Good luck with your upcoming harvest!


----------



## smokingjoe (Oct 31, 2009)

I would cut them back and add something like steri-prune or similar to protect against and potential rot or fungus attack; but otherwise chop away.


----------



## 4u2sm0ke (Oct 31, 2009)

No  more  then  1/3  of  plant:aok:


take  care and be safe


----------



## ozzydiodude (Oct 31, 2009)

Use the trimmings(lower branches) to practice cloning. It will also give you the experence of revegging a plant.


----------



## fleshstain (Oct 31, 2009)

4u2sm0ke said:
			
		

> No  more  then  1/3  of  plant:aok:
> 
> 
> take  care and be safe



:yeahthat:


----------



## noobiewithadoobie (Nov 1, 2009)

Thanks all. I was just concerned with cutting them off because we are not talking the little shoots but an aqctual branch that comes off of the main stalk. Will this change anything? I will be posting some pics soon.


----------



## The Hemp Goddess (Nov 1, 2009)

noobiewithadoobie said:
			
		

> Thanks all. I was just concerned with cutting them off because we are not talking the little shoots but an aqctual branch that comes off of the main stalk. Will this change anything? I will be posting some pics soon.



I believe what is being said here is NOT to take the entire branch, but just cut the bud sites off and leave the large fan leaves.  Why do you want to take the entire branch off?


----------



## noobiewithadoobie (Nov 2, 2009)

I was going to take the entire branch off because there is only one site on the end and it is getting hardly any light and in my mind is sucking up valuable nutes the upper colas could be using. just my thinking, which could be waaaay wrong. this is the reason i am asking. pics are coming behhind this thread.


----------



## noobiewithadoobie (Nov 2, 2009)

ok so here are a set of photos from late veg up until today. I know what most will think when they see the amount I trimmed off before flipping but i can assure you I have seen this first hand produce some really nice buds. Having said that, I also failed to mention before that I have not ever ph'd my water (no meter) and I use tap water for my res. 

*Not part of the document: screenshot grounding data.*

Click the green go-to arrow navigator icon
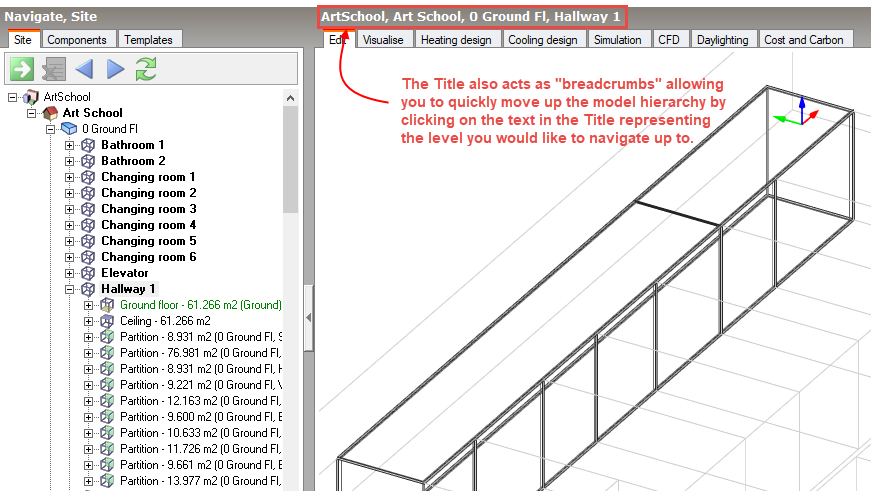871x491 pixels. click(22, 68)
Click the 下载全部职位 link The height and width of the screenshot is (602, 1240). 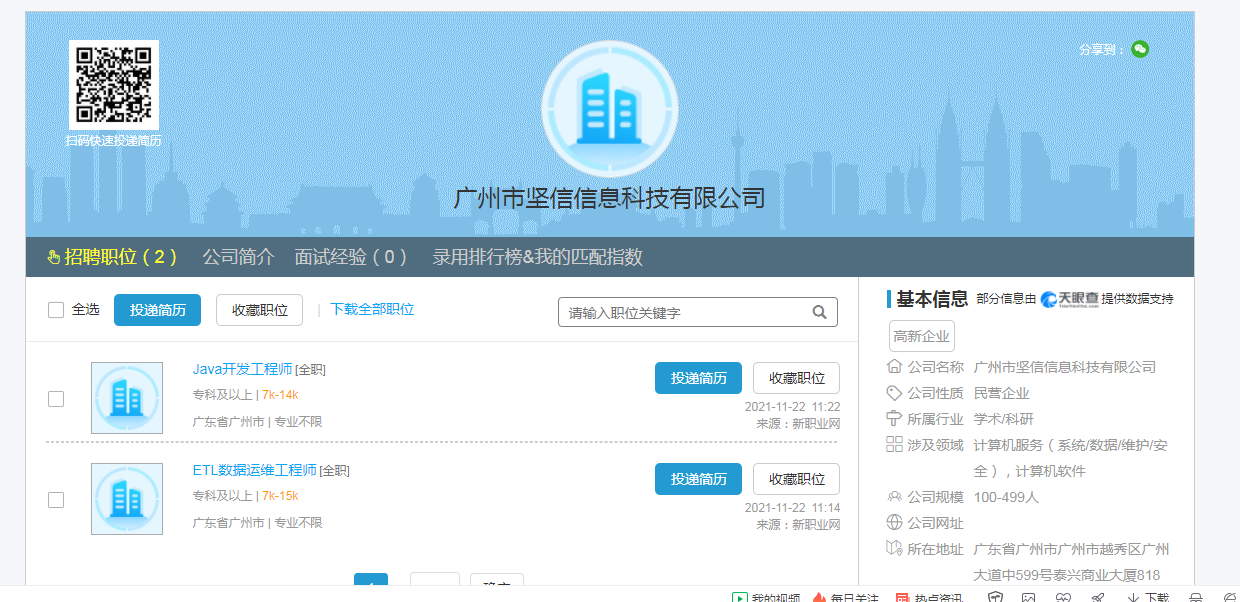coord(372,310)
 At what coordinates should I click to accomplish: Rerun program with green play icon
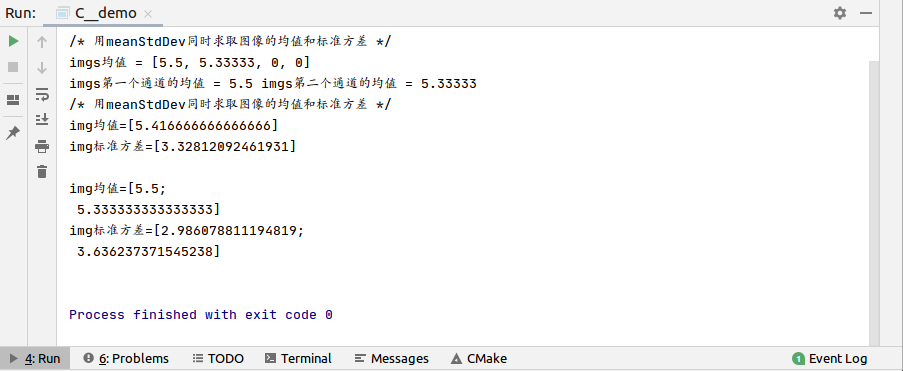pyautogui.click(x=13, y=41)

So my question remains, should I be trimming back any of the fan leaves which are blocking light to lower leaves? I know buds do not need the light but the lower leaves are not getting a whole lot either. I am exactly 4 weeks into flower. The plants in the rear are White Russian and the smaller ones up front are supposedly Lemon G. Not really not sure on that one but hey, who cares what the names are right?????  Any helpful tips for me would be great!! this is my third grow. First one was doomed by me loving them too much. 2nd grow was 2 weeks away from harvest and blew a circuit breaker in the middle of the night in Feburary (Around 15 degrees in my shed) and my heater stopped  This is the quintessential "3rd time is the charm!!! Thanks all for your input.


----------



## 2Dog (Nov 2, 2009)

put the clippers down dude and step away from the plant...the plants needs the leaves & you are robbing it. You may get good buds this way but imagine if the plant had all its leaves and was in full force?? I never take leaves unless they are more than 50% dead and never very many at once.


----------



## noobiewithadoobie (Nov 2, 2009)

2Dog said:
			
		

> put the clippers down dude and step away from the plant...the plants needs the leaves & you are robbing it. You may get good buds this way but imagine if the plant had all its leaves and was in full force?? I never take leaves unless they are more than 50% dead and never very many at once.



Keep in mind, I have not really trimmed anything for at least 3 weeks. I have only taken some very, and I mean very large fan leaves off. That is all I am asking is if I should just "leave" things alone. (Sorry...had to be done!) or iI should take some larger leaves to make light for the lower leaves. No more real trimming other than that. The pictures where they look like Ethiopian Indica was the night I flipped them. Just fyi. Thanks for the reply though!! Keep em coming.


----------



## 2Dog (Nov 2, 2009)

:doh: considering that I reccomend no trimming...especially the biggest leaves lol..the plants like the leaves and have a use for them or trust me they wouldnt grow em...let it be. when light is an issue I bend or get a better light.


----------



## The Hemp Goddess (Nov 2, 2009)

noobiewithadoobie said:
			
		

> ... or iI should take some larger leaves to make light for the lower leaves.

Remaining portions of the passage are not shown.